November 30th 2018 – Ephesians 2:10-13

"10For we are his workmanship, created in Christ Jesus for good works, which God prepared beforehand, that we should walk in them. 11Therefore remember that at one time you Gentiles in the flesh, called "the uncircumcision" by what is called the circumcision, which is made in the flesh by hands— 12remember that you were at that time separated from Christ, alienated from the commonwealth of Israel and strangers to the covenants of promise, having no hope and without God in the world. 13But now in Christ Jesus you who once were far off have been brought near by the blood of Christ."

Ephesians 2:10-13

The 'new thing'! We have only to link 1-3 with 11ff to see the greatness and wonder of divine grace, for what we have in these verses is not simply a repeat of the earlier description of man's lostness, but a subjective and highly moving statement of man's predicament - not so much his sin as his misery in his sin - a description which throbs and pulsates with an unutterable anguish.

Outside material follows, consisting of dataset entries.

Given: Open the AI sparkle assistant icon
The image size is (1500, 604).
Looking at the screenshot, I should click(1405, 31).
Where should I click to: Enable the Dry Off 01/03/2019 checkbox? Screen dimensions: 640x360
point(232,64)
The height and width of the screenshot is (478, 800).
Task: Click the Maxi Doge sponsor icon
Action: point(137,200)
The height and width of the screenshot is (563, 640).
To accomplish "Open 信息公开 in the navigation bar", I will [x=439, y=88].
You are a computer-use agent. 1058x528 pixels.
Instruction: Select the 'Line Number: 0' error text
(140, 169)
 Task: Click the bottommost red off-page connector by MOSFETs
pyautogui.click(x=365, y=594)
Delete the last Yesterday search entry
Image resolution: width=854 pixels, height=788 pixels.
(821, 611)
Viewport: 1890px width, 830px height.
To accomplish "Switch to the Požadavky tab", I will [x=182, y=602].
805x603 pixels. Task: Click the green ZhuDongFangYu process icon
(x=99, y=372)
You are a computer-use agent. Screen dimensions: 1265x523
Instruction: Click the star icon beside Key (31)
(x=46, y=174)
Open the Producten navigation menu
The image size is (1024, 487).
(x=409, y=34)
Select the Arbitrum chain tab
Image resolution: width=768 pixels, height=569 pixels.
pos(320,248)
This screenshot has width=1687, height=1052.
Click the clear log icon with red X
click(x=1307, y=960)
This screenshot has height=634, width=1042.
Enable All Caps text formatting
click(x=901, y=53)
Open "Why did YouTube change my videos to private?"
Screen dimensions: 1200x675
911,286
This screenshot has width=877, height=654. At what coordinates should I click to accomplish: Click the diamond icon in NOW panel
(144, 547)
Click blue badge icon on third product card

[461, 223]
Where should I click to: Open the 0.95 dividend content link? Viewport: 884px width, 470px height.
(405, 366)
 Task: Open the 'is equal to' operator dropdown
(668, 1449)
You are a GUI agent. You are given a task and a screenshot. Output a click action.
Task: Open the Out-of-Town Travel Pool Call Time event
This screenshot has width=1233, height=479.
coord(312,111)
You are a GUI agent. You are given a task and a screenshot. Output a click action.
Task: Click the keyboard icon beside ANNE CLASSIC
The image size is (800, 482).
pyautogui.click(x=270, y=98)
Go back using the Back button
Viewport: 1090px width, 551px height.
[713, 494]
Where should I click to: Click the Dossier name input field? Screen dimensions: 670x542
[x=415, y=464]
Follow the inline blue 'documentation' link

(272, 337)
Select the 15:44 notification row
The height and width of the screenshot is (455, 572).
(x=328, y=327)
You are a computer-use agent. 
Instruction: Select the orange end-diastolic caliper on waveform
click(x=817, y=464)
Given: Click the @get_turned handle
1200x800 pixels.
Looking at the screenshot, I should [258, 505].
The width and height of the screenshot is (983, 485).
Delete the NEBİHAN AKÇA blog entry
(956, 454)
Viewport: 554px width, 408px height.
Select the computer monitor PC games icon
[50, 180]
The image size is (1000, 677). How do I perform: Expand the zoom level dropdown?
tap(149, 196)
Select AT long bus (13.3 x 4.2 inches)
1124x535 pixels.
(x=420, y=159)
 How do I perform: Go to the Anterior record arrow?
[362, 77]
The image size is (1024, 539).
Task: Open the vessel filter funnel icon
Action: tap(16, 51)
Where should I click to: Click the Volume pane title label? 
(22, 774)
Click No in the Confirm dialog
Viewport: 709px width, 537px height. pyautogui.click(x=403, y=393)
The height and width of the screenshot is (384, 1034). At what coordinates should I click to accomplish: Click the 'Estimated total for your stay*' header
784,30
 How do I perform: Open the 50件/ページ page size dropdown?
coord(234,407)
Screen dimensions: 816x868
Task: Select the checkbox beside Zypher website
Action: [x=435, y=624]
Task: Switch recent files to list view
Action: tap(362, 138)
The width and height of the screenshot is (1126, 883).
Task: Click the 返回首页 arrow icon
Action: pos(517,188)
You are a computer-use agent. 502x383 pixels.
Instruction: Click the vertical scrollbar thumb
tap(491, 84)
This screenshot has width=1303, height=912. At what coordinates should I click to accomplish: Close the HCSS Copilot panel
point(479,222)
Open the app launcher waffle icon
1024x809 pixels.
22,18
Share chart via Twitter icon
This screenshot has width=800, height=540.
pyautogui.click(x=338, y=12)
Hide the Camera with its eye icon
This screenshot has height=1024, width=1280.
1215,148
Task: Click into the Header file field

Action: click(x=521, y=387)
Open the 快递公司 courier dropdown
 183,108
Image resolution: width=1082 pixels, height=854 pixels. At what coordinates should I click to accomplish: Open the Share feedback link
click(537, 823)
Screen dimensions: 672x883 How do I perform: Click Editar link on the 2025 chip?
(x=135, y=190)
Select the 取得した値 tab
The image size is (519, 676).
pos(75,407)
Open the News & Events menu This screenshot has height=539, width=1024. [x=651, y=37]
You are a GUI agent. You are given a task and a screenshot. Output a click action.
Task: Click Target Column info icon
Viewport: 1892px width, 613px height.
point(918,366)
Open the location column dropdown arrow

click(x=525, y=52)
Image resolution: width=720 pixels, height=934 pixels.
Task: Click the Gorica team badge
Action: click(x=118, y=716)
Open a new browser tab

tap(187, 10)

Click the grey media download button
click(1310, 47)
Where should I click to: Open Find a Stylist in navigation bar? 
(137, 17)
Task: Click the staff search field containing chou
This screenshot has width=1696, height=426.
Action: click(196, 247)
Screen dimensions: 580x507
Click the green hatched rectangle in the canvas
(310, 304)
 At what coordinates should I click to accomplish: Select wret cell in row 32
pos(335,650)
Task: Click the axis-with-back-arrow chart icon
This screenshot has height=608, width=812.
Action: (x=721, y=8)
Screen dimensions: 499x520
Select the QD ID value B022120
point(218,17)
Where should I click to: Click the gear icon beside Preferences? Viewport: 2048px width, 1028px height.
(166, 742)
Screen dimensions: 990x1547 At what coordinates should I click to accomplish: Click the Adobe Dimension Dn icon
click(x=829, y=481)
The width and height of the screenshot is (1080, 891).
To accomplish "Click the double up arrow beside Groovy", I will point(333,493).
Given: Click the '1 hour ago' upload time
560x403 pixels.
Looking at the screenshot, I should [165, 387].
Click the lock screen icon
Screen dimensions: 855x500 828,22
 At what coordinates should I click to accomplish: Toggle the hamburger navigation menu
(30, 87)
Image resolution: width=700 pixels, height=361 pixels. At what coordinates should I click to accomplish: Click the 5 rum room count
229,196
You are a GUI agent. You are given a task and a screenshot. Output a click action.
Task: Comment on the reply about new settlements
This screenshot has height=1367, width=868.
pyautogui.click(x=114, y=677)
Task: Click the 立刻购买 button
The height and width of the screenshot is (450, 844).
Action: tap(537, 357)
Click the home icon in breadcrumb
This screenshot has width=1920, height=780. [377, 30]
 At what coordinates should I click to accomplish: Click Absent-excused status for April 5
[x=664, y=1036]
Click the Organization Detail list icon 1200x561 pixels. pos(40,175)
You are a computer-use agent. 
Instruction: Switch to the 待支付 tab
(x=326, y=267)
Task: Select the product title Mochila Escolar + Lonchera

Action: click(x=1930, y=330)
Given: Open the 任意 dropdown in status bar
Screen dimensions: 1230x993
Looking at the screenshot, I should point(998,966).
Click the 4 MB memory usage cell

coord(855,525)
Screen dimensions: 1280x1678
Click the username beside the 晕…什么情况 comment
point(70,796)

There is the sound of many voices in the pathos that it reflects - 'without Christ', completely in darkness, in a sense and in a way the Jews had never been, for they had had the promise and the covenants, with types and shadows of the cross cast backwards from Calvary over all their history. The road had never been in complete darkness for them for there were lights on the way enough to see by; 'aliens' - one has only to think of the pathos of the countless refugees of modem times, without country, without rights, without homes, cut off from the possibility of living like ordinary human beings - when we translate this into the spiritual realm, we have some faint idea of the plight of the Gentile world before grace touched their lives; 'strangers' - displaced persons - and what a tragic state, in the spiritual realm; 'having no hope' - one need only think of the literature of the ancient world to recognise the truth of this, for with all its brilliance and excellence, its development of culture, the arts, and learning, that world was gripped by a profound uncertainty and despair. Someone has said, 'In Greece, at the epoch of Alexander the Great, it was a current saying, and one profoundly felt by all the best men, that the best thing of all was not to be born, and the next best thing was to die'; 'without God in the world' - note well the words 'in the world', this unfriendly, uncertain existence, full of gigantic question marks and enigmas, to be without God, and with nothing to hold on to, and nothing for a sure anchorage! A sad plight indeed! Such were the Gentiles then, and such is our world today. What Paul is underlining is the hopelessness and meaninglessness of life, its frightening senselessness - the tragic 'lostness' of humanity. It is over against this that the 'But now' in 13 stands in such glorious contrast, as we shall see in tomorrow's Note.